Before you can create a model, you need a folder, at least one data file, and a file specification, also referred to as a ‘spec’. The file specification describes how the data in each column should be treated by a model. Since all files in a folder must have the same header, a spec is associated with a folder and applies to all files in that folder.
For example, a column in the dataset may contain numbers that indicate the type of product, a grouping of an action, and so on. In such cases, the column should be treated as a Nominal. In other cases, a column of numbers might indicate a continuous variable. In such cases the type of the column is Real (even if the numbers are rounded up or down to integers).
Creating a Spec can be a time-consuming and error-prone process. To assist in the creation of a Spec, simMachines provides a data analysis tool that suggests the type of the column based upon an analysis of the contents of that column. Each folder can have any number of Specs. Specs can be exported to files (a ‘Specs File’) and imported from files.
To access the specification analyzer, click on the Edit Specs for Folder link in the title header for a folder. You will be taken to the specification analyzer home page which has four tabs.
The four tabs are:
Spec List This lists the Specs associated with the folder and you can view the details or download to a file from here.
Spec Creation This runs the analyzer to create a suggested specification which you can modify.

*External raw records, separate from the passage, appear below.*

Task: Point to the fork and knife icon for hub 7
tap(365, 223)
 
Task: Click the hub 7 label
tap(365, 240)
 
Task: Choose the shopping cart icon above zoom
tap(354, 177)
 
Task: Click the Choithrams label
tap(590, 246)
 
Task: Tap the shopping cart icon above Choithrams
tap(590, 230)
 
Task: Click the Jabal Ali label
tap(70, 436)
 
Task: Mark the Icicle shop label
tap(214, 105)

Upload Spec File This provides a way to upload a previously defined specification file.
File View This lets you inspect the contents of the dataset.

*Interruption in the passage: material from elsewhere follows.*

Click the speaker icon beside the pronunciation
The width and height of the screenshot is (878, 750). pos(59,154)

The Spec List tab shows each spec you create. You will likely create only one spec, but you might want to experiment with alternate column definitions in different specs. A spec is created in the context of a model and so this table provides a way to see the specs, the model context in which they were created, and also Remove and Download actions. A spec downloaded as a file can be reloaded via the Upload Spec File tab, discussed below.
The Spec Creation tab is where the specification analyzer is run. First give the Spec a name
If this is the first time accessing the Specs Analyzer after a file has been uploaded, then you have to either run the Specs Analyzer (blue button) or slide the Manual Specification to on.
If you turn on Manual Specification, then you will only see the Data Sample tab when reviewing the column types:
You can change the value of the data type for that item. Here the type for CCN has been changed from REAL to ID. The original suggestion shows up in a lighter blue and the current selection in a darker blue. This allows you to see the original suggestion in case you want to set back and individual type selection.
This might be useful if you have a very large data set (e.g., millions of rows), but very few, well known columns. In general, it is very useful to run the Specs Analyzer and take advantage of the analyzer output when selecting column types.
The data types that are available in the drop-down depend upon which model you are creating the spec for (the Model Type). The types that are allowed and their descriptions are presented in the Data Type Specification tables of each model in the Model Details and Parameters section of the User Manual.
Once you have run the analyzer (even if it was for a prior specs file in the same folder), you will need to select the model context in which you want the analysis to run. There are three model contexts, which correspond to the models discussed later in this document: Classification (simClassify/simClassify+), Collaborative Recommendation (simRecommend), and Similarity/Clustering (simSearch/simCluster/simCluster+).
After specifying the name and model type, the bottom portion of the display will fill in with rows corresponding to each column in the dataset and suggested data types.
The Show Details button will expand the row to show values in the dataset that correspond to that row.
At this point only part of the analyzer has run. To see the full benefit of the analyzer, click on the blue Run Spec Analysis button. When the analysis is complete, new tabs will be added to each row’s details.
The new tabs provide more insight into the data in each column. There will be from two to five tabs, depending upon the selected data type.
The Top & Number of Distinct Values tab, shown above, shows the number of unique values in the column and the top few values and their percentages.
The Distribution Histogram tab shows a histogram of values found in the column.
The Numeric Statistics tab shows several statistical measures of the data found in the column.
The String Length Statistics tab and Word Count Statistics tabs are shown for text data types.
Finally, the Data Quality tab shows what portions of the values in the column correspond to relevant data types. In the example below, there are no values that correspond to an ITEM_SET type, however all values could be consistent with one of the LANGUAGE types, or REAL, or NOMINAL. Each bar in the Data Quality diagram has Empty, Matching and Unmatching components. In the example below there are no empty values and all values either match or do not match the types shown.
Use the results of the analysis to determine the appropriate type for each column in the dataset. When type selection is complete, the Create Spec File button will create the specification. The specification will now be visible on the Spec List tab of the specification analyzer home page.
The Upload Spec File tab lets you upload a spec file created and downloaded by the specification analyzer. The spec files can be uploaded in JSON, tab separated value, or comma separated value formats. When uploading a spec file you must indicate the model context. These same three formats are available when downloading, as well. If you want to move a spec file from version 1.3 to version 1.4 you should use the JSON format for download and upload. For future compatibility, you should use JSON for downloading spec files.
Finally, the File View tab lets you see the content of the dataset for reference.